L’indicateur européen HRI pondère l’usage des phytos en fonction de leur risque
Le Nodu empêcherait donc de voir les réelles avancées en matière d’utilisation de phytos, contrairement à l’indicateur européen dénommé HRI1. D’après les chiffres de la Commission européenne, la France a diminué son usage des phytos de 32 % entre 2011 et 2021. En parallèle, l’augmentation de l’utilisation des produits de biocontrôle se chiffre à + 187 % entre 2015 et 2021. Particularité de l’indicateur HRI1, il pondère l’usage des produits phytos en fonction de leur risque. Pour obtenir le HRI1, des coefficients sont appliqués aux tonnages de produits achetés en fonction de leur catégorie :
- classe 1 (coefficient 1) : produits peu préoccupants ou produits de biocontrôle, avec un impact sur le milieu jugé faible ;
– classe 2 (coefficient 8) : produits de synthèse homologués qui ne relèvent pas des autres catégories ;
– classe 3 (coefficient 16) : produits cancérigènes, mutagènes et reprotoxiques (CMR) 1 et 2. S’y ajoutent les perturbateurs endocriniens, dont une grande partie est reprotoxique ;
– classe 4 (coefficient 64) : produits non approuvés, autorisés à titre dérogatoire.
« La grande faiblesse de cet indicateur est son manque de finesse, avec de très grandes catégories de produits, considère Christian Huyghe. Mais cela permet d’éviter l’usine à gaz. » D’après lui, son intérêt est qu’il offre la possibilité d’être adapté à chaque pays. « On peut par exemple travailler sur la réduction des volumes ou sur le passage d’une catégorie à l’autre », avance-t-il. Autre atout, il permet de comparer les évolutions entre pays européen.
Les indicateurs d’utilisation des produits phyto, objet hautement politique
Les indicateurs, par définition imparfaits et pouvant être sujets à interprétation, sont des objets politiques dont se sont emparés les parties prenantes. Phyteis, le syndicat des fabricants de produits phytos, ainsi que la FNSEA soutiennent l’adoption par la France de l’indicateur européen HRI1. Un rapport parlementaire du 14 décembre 2023 va dans le même sens. Le député Dominique Pottier, rapporteur du texte, « juge très souhaitable de chercher à reprendre cet indicateur HRI sans délai et incite le gouvernement à œuvrer en ce sens auprès des institutions européennes ».
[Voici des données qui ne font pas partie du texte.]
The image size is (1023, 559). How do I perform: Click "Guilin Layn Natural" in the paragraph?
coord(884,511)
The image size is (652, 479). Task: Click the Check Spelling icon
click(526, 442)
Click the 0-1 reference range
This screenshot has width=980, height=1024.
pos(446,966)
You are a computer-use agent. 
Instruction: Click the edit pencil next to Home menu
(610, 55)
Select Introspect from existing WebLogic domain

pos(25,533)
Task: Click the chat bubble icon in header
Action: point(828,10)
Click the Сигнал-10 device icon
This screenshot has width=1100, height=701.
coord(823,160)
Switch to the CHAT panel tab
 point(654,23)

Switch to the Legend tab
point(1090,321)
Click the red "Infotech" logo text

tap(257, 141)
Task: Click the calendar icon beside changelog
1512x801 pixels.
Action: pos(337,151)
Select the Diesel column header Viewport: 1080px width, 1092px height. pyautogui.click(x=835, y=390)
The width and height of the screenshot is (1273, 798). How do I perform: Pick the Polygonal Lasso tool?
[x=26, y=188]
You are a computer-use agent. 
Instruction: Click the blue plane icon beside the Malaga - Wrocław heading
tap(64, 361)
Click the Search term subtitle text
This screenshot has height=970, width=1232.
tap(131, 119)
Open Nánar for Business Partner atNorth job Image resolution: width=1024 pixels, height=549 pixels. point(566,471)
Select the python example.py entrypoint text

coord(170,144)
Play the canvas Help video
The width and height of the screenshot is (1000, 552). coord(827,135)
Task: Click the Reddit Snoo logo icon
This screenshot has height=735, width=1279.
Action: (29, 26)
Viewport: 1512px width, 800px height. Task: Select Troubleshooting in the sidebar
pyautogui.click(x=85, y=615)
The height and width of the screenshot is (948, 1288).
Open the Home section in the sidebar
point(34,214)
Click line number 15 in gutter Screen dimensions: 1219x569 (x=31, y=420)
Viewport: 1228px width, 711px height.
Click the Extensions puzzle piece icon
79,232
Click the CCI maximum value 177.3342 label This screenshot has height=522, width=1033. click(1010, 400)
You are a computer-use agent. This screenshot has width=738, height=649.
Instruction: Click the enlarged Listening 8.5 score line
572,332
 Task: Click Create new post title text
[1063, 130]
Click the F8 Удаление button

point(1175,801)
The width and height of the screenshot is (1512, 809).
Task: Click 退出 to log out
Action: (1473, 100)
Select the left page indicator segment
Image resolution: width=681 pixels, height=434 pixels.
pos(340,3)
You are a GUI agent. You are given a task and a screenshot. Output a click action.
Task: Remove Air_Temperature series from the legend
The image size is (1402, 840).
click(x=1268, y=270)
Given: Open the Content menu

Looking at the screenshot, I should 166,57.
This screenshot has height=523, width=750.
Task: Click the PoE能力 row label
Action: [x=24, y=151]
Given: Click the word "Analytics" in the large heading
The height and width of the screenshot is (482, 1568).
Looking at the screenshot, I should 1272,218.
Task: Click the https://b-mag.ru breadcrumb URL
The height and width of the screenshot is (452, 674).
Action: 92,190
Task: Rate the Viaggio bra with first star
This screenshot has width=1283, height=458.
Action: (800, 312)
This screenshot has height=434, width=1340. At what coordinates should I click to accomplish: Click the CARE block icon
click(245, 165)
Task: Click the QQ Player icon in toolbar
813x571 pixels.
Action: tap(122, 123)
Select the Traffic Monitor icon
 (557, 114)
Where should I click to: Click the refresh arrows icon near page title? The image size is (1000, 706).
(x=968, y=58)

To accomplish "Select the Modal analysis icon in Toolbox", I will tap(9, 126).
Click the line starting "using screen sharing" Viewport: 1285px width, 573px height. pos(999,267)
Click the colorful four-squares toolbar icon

2/5 📰 Tribune @OuestFrance | #Ecophyto "Agriculteurs, pouvoirs publics et commission d’enquête parlementaire dédiée à ce plan arrivent à la même conclusion : l’indicateur qui permet de mesurer l’usage des produits phytosanitaires, le fameux #NODU, ne prend en compte que les…
— La FNSEA (@FNSEA) February 11, 2024
Les associations environnementales, notamment Générations futures, sont très attachées au Nodu et très critiques vis-à-vis de l’indicateur européen qu’elles ne jugent pas suffisamment clair. « Les coefficients de dangerosité sont trop faibles et ne contre balancent pas les quantités plus importantes de pesticides moins dangereux utilisés dans les calculs », expose Générations futures dans un communiqué. L’association menace de quitter le Comité d’orientation stratégique et de suivi (Cos) Ecophyto en cas de suppression du Nodu.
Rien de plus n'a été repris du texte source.